**Trecho do documento**
Embora estejam mais presentes nas campanhas eleitorais, as deepfakes constituem a maioria de vídeos sexuais não consensuais, segundo pesquisa da Sensity AI.

Essa nova ferramenta tecnológica vem sendo usado por homens com padrão de dominação ou controle coercitivo sobre mulheres, o mesmo verificado em postagens de imagens íntimas (nudes) não consensuais na internet, que acabaram por ser alvo de regramento em grande parte do mundo. No Brasil, por exemplo, temos a Lei de Combate a Crimes Cibernéticos ou Lei Carolina Dieckmann (lei 12.737/12)2, que incluiu no Código Penal a tipificação de crimes virtuais e delitos informáticos, assegurando o direito à privacidade e à proteção de dados pessoais. A atriz Carolina Dieckmann deu nome à Lei porque teve seu computador invadido e suas fotos íntimas expostas na internet ao se negar a ser extorquida por cibercriminosos e ter denunciado o delito.

**Dados registrados**

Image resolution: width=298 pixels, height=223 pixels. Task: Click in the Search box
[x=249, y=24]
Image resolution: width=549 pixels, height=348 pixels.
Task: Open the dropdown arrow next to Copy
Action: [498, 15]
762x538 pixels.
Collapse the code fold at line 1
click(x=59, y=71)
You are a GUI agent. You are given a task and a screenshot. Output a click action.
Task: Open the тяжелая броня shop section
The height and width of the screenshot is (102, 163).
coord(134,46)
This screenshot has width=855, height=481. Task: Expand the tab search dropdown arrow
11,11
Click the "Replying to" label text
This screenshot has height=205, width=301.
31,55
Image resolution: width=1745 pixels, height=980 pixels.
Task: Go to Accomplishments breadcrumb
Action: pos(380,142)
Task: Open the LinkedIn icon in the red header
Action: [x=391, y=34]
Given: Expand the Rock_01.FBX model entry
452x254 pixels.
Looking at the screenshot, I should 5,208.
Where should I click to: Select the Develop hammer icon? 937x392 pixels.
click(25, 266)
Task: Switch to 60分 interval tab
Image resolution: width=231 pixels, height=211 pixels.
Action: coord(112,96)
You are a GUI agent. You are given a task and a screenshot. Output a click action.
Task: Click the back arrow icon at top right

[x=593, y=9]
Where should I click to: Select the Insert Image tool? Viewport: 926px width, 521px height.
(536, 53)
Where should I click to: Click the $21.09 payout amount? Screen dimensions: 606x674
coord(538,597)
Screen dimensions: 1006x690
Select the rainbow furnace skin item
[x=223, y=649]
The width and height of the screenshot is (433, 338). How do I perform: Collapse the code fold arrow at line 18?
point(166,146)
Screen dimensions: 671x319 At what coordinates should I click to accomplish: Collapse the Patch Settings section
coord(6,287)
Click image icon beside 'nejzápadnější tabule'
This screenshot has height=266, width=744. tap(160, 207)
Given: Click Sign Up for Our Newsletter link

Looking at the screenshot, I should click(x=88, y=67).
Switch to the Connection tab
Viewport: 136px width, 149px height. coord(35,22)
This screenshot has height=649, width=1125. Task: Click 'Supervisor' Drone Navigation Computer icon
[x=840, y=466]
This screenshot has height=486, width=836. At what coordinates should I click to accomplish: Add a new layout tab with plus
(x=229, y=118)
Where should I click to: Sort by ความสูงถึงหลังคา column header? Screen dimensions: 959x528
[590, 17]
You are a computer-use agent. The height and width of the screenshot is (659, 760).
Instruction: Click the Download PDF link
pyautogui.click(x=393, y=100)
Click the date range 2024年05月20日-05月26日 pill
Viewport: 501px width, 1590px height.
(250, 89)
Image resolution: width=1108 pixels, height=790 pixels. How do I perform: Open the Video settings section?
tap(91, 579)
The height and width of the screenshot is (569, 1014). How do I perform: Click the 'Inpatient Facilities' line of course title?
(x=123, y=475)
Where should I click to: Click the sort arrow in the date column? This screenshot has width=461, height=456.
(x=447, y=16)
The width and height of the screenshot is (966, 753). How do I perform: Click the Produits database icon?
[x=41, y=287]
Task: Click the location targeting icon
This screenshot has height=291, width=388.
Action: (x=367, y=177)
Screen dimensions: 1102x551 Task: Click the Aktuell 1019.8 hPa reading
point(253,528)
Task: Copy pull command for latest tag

**Tarefa proposta 1**
De acordo com o trecho sobre deepfakes, por que a atriz Carolina Dieckmann deu nome à lei 12.737/12?
**Tarefa proposta 2**
Reescreva o trecho sobre deepfakes desde "Essa nova ferramenta" até "ter denunciado o delito.", inclusive, trocando "mulheres" por "pessoas".
**Tarefa proposta 3**
Prossiga o texto sobre deepfakes e a Lei Carolina Dieckmann a partir do último período apresentado.
Os registros formam um material à parte, independente do trecho do documento.

**Resposta do exercício 1**
Porque teve seu computador invadido e suas fotos íntimas expostas na internet ao se negar a ser extorquida por cibercriminosos e ter denunciado o delito.

**Resposta do exercício 2**
Essa nova ferramenta tecnológica vem sendo usado por homens com padrão de dominação ou controle coercitivo sobre pessoas, o mesmo verificado em postagens de imagens íntimas (nudes) não consensuais na internet, que acabaram por ser alvo de regramento em grande parte do mundo. No Brasil, por exemplo, temos a Lei de Combate a Crimes Cibernéticos ou Lei Carolina Dieckmann (lei 12.737/12)2, que incluiu no Código Penal a tipificação de crimes virtuais e delitos informáticos, assegurando o direito à privacidade e à proteção de dados pessoais. A atriz Carolina Dieckmann deu nome à Lei porque teve seu computador invadido e suas fotos íntimas expostas na internet ao se negar a ser extorquida por cibercriminosos e ter denunciado o delito.

**Resposta do exercício 3**
Este diploma legal é similar à Ley Olimpia do México3, que impõe pena de 6 anos de prisão para quem divulgar, sem consentimento, imagens íntimas. A Lei tem o nome da ativista Olimpia Coral Melo, que sofreu este tipo de violência quando era adolescente e pensou em suicídio diante da humilhação sofrida.

Pela legislação mexicana, as violências digitais são "atos de agressão, hostilidade, ameaças, insultos, vulnerabilidade de dados e informações privadas (...) através das tecnologias de informação e comunicação, plataformas de Internet, redes sociais, correio eletrônico, aplicativos ou qualquer outro espaço digital e atente contra a integridade, a dignidade, a intimidade, a liberdade, a vida privada ou direito humano das mulheres".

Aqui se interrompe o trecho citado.